Director: Nick Cassavetes

Stars: Jeff Bridges, Rachel Weisz, Chiewetel Ejiofor, Tim Robbins

Roderick (Bridges), a jaded infomercial host disillusioned with his craft, has suddenly found himself without a job, without a wife and sitting at home, drinking himself to death in an orgy of self-pity. Until a meeting with a mysterious gypsy woman (Robbins) causes him to pursue happiness through his new, selfless purpose – stabbing random strangers in the eyes.

Cassavetes, who last tugged at our heartstrings with his gritty story of black market organ trading My Sister’s Keeper, has here crafted a quiet personal drama of rare power. His long, lingering close-ups suit the subject matter perfectly, particularly a touching ten-minute sequence where Roderick pokes tentatively at a pair of disembodied eyeballs to find out “how gooey they are” – Cassavetes lets his camera stay fixed on Bridges’s tortured-yet-giggling expression for the entire time, risking derision and even sleep for his audience in pursuit of the ultimate emotional pay-off.

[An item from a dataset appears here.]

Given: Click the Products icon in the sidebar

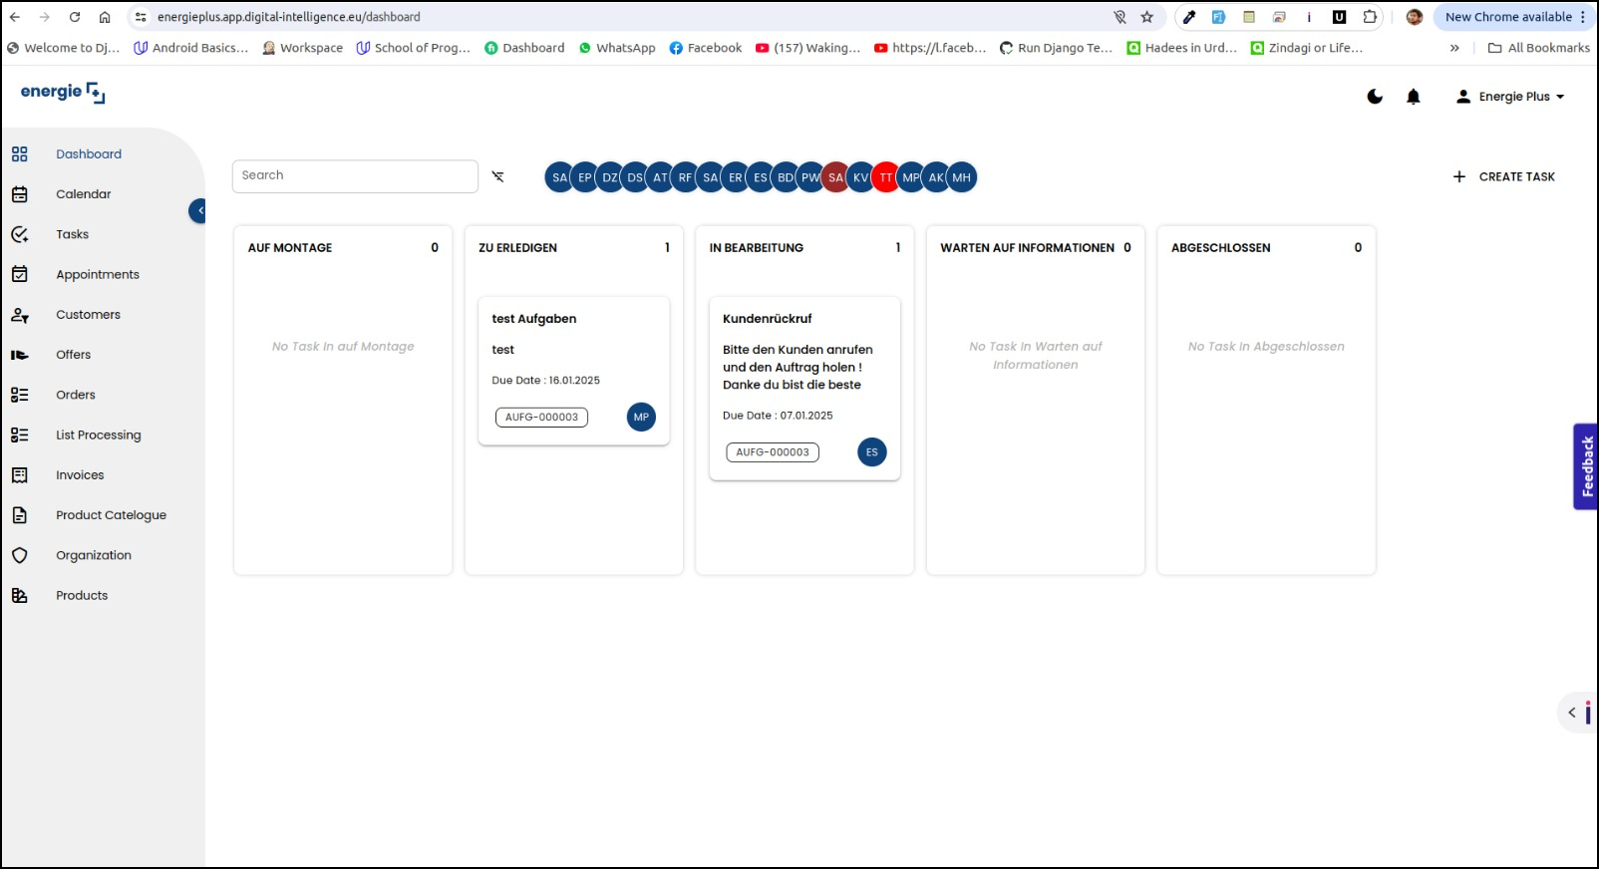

The director is well-served by his brilliant cast. Bridges, as the depressed middle-aged man finding himself, is stunning. Having reportedly trained full-time for six months for the role, he utterly convinces the audience that he can throw a knitting needle with uncanny accuracy. His transformation from cynical, world-weary TV mop-seller to rejuvenated, inspirational eye-poker is portrayed with a subtlety and quiet strength rarely seen in big-budget blockbusters these days (the reported final budget was over $200 million, most of it on prosthetic eyeballs). The childlike wonder he displays at his first, almost-accidental blinding, makes us laugh and “awwww” in equal measure, while his climactic “Your eyes have made me see” speech, delivered whilst balancing precariously atop the Swiss National Museum, will soon take its place beside Braveheart and Return of the King in the honour roll of inspirational movie orations.

Not that Bridges is alone. Rachel Weisz, as the sassy single mother who falls for Roderick after he breaks into her house and blinds her toddler daughter, is a delight, pulling off a flawless Chinese accent and showing that she can tap dance with the best of them. Ejiofor, as Bridges’s Olympic swimmer best friend, steals several scenes with his high-pitched whine and extravagant hand gestures, while Robbins is perfectly cast as the gypsy woman who turns Roderick’s life around, but whose insatiable sexual appetite makes him doubt himself at the crucial moment. There are also nice minor turns from Andie MacDowell as Roderick’s ex-wife and Zac Efron as a conniving US Senator.

By turns poignant, tragic, hilarious, tense and uplifting, Random Acts of Blindness is a superior adult-oriented drama that will make you believe in the eternal capacity of human beings for change, growth, and horrific graphic violence.